(Dataset records)
----------------------------------------

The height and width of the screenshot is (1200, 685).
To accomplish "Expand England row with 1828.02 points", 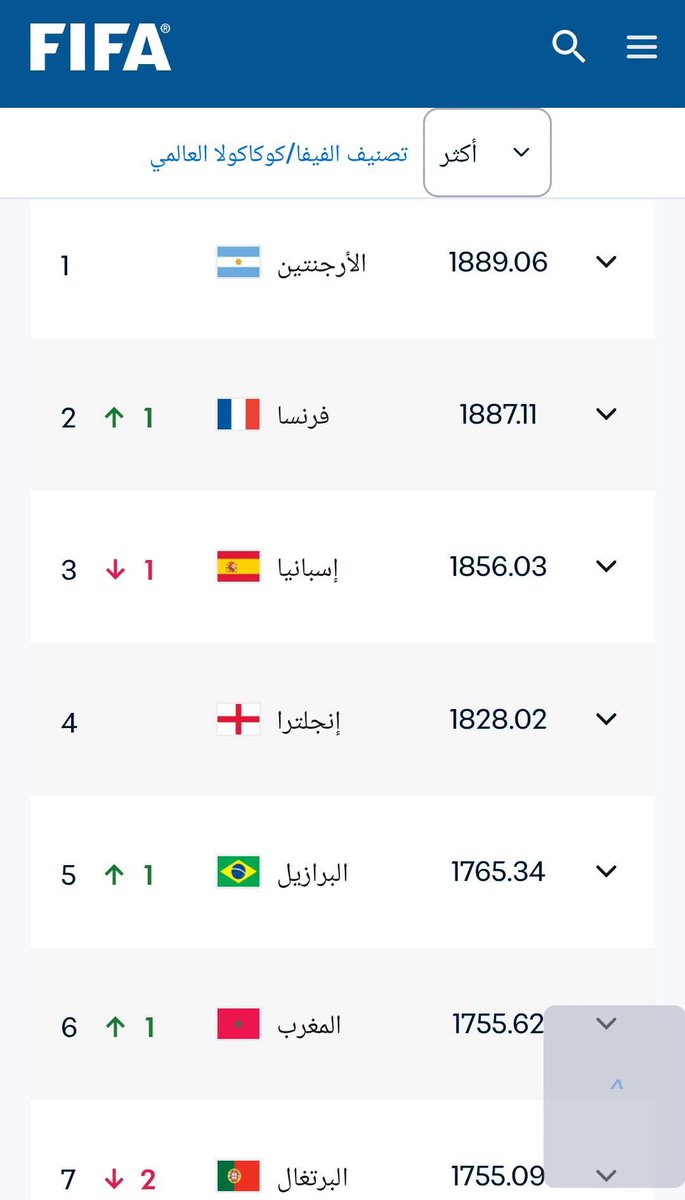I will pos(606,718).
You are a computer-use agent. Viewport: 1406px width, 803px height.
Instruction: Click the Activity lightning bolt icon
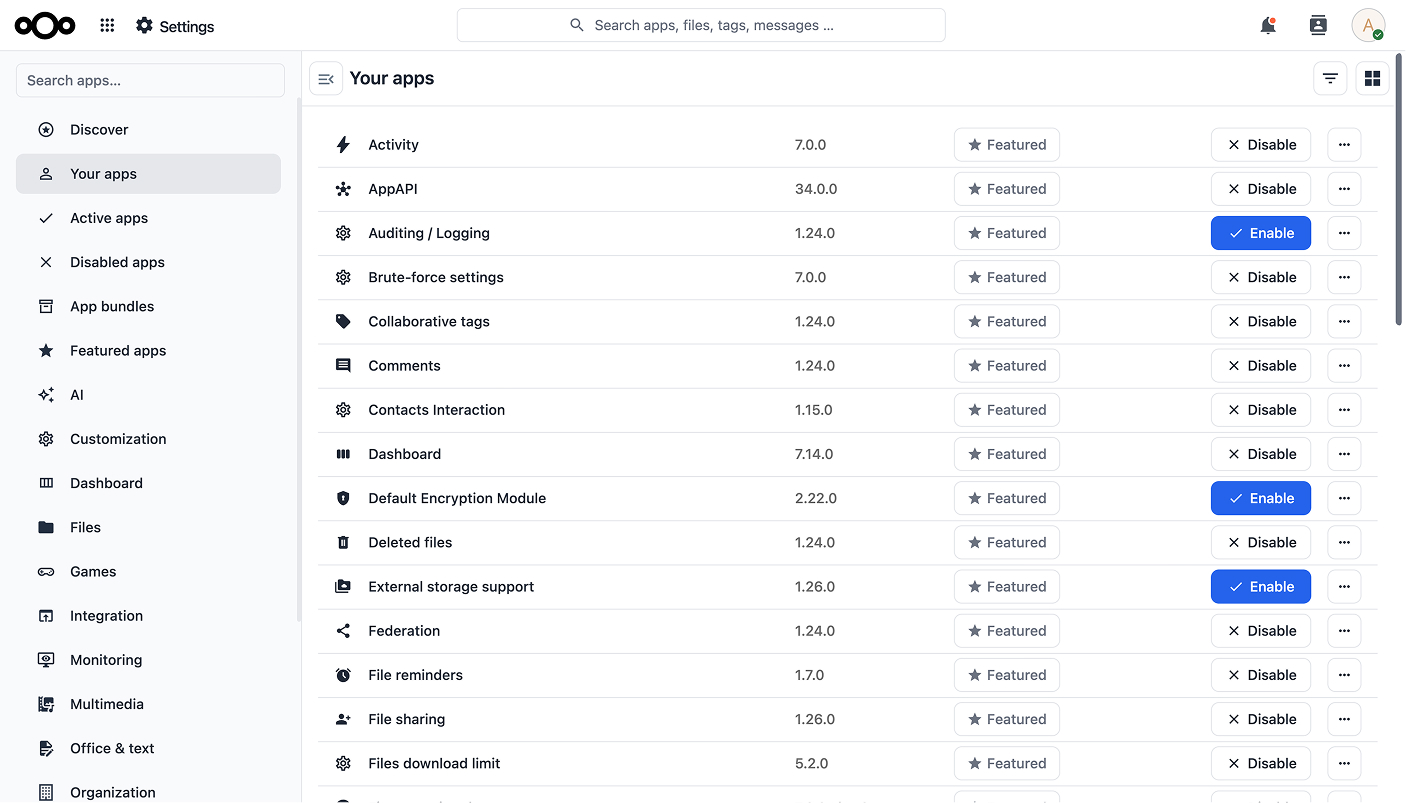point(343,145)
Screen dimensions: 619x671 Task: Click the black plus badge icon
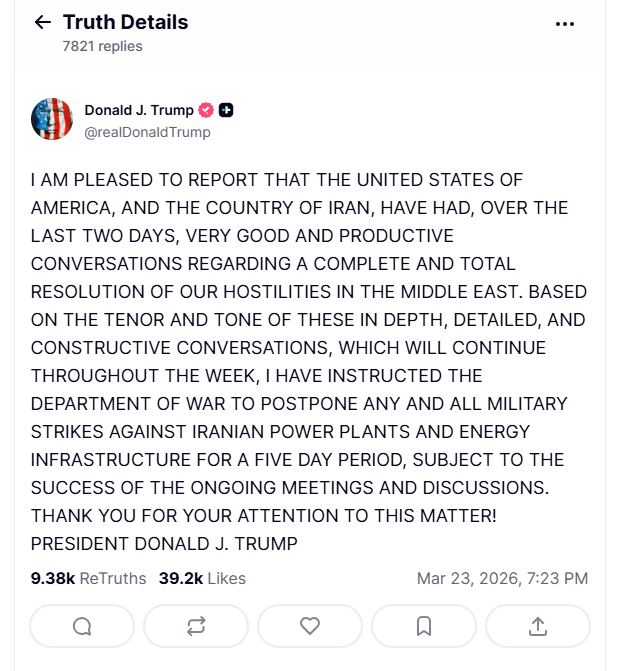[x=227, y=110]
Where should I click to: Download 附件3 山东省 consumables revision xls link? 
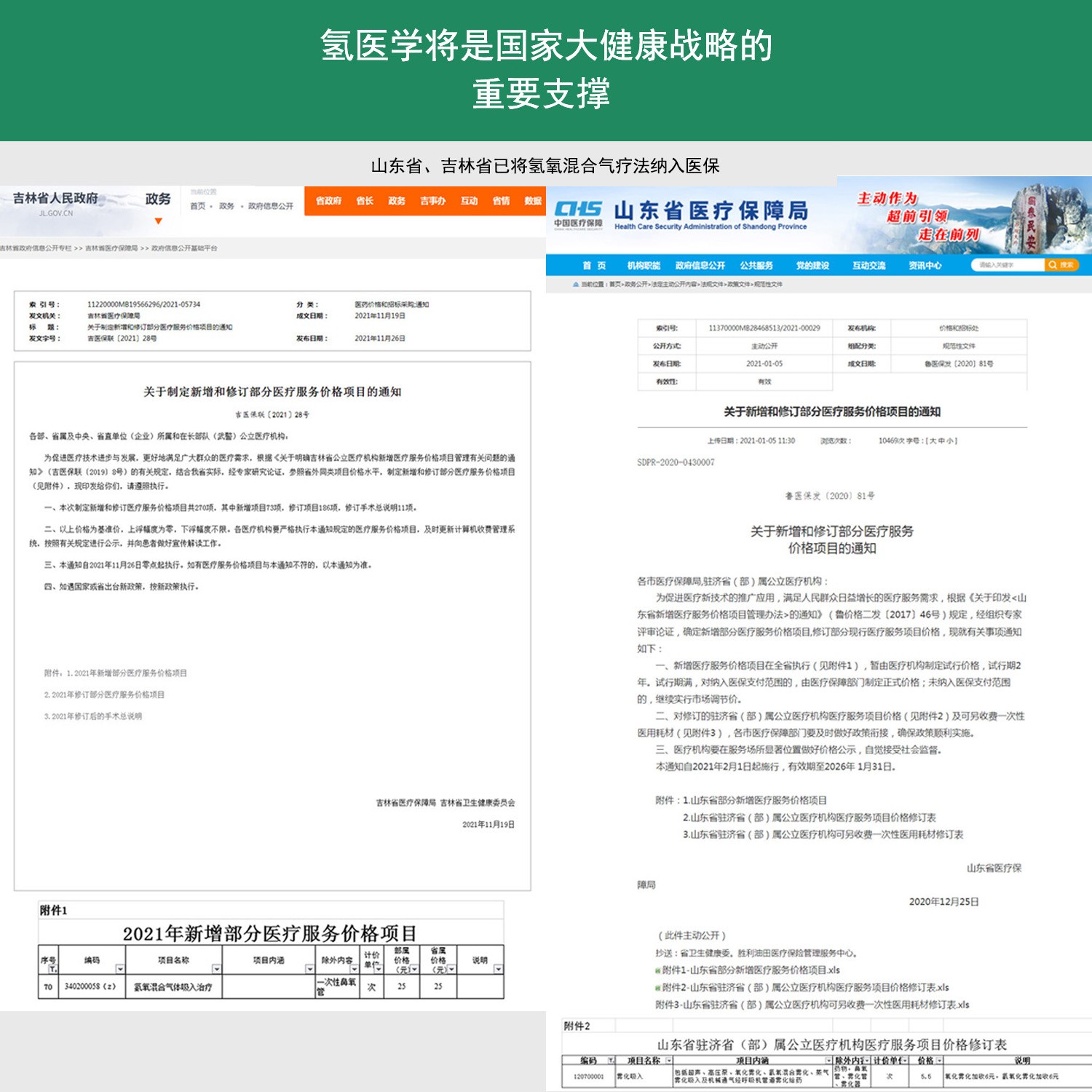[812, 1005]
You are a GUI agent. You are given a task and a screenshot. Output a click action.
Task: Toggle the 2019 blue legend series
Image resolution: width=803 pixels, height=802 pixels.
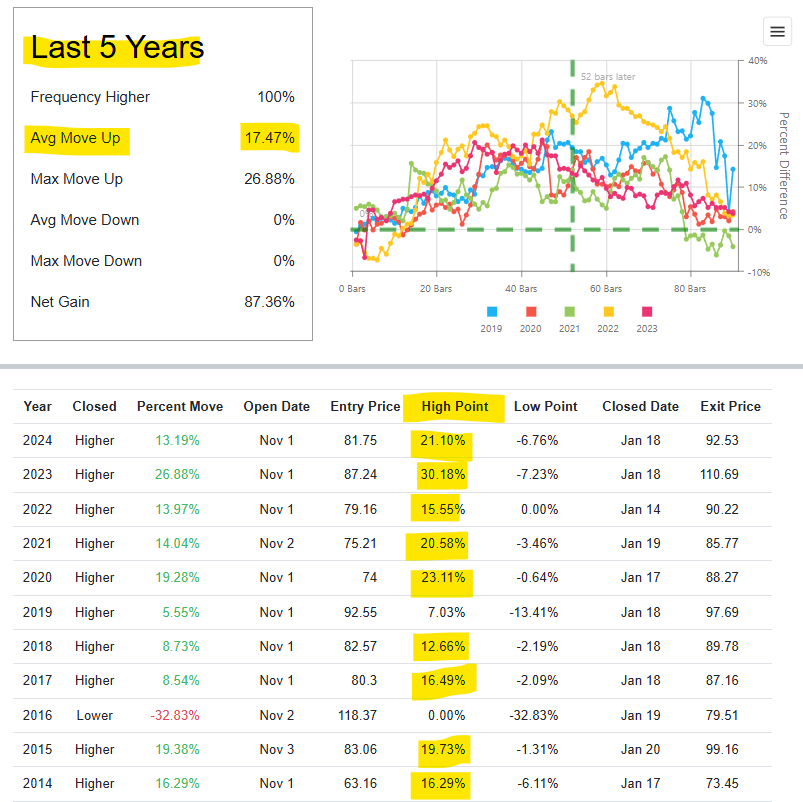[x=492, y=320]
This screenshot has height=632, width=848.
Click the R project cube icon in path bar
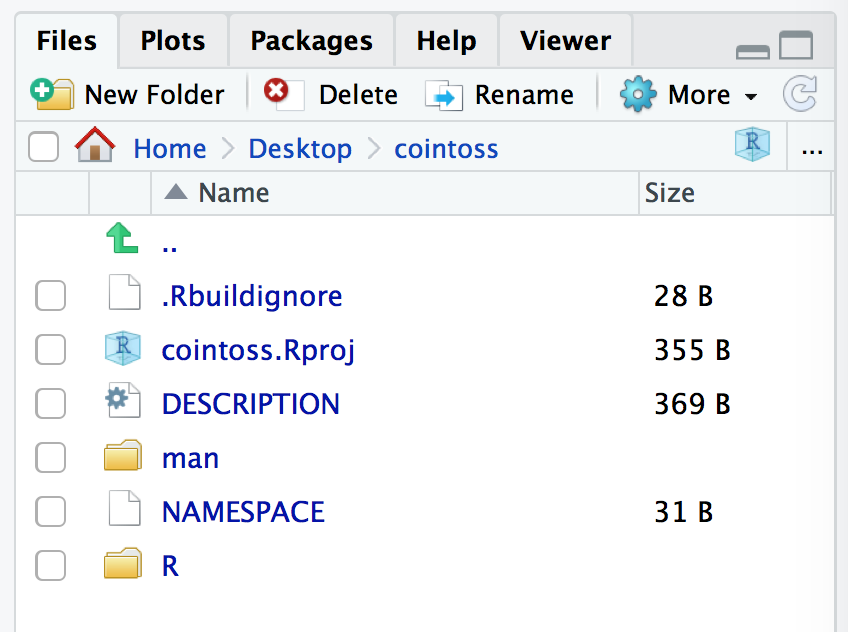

----------------------------------------

**EXERCISE DIRECTIONS:**
Your reply should hold only the lines from the one that contains "Where should I" through the last line of the records above, exact and complete, and no pictures.

**EXPECTED ANSWER:**
Where should I click to: Download 附件3 山东省 consumables revision xls link? 
[812, 1005]
You are a GUI agent. You are given a task and a screenshot. Output a click action.
Task: Toggle the 2019 blue legend series
Image resolution: width=803 pixels, height=802 pixels.
[x=492, y=320]
This screenshot has height=632, width=848.
Click the R project cube icon in path bar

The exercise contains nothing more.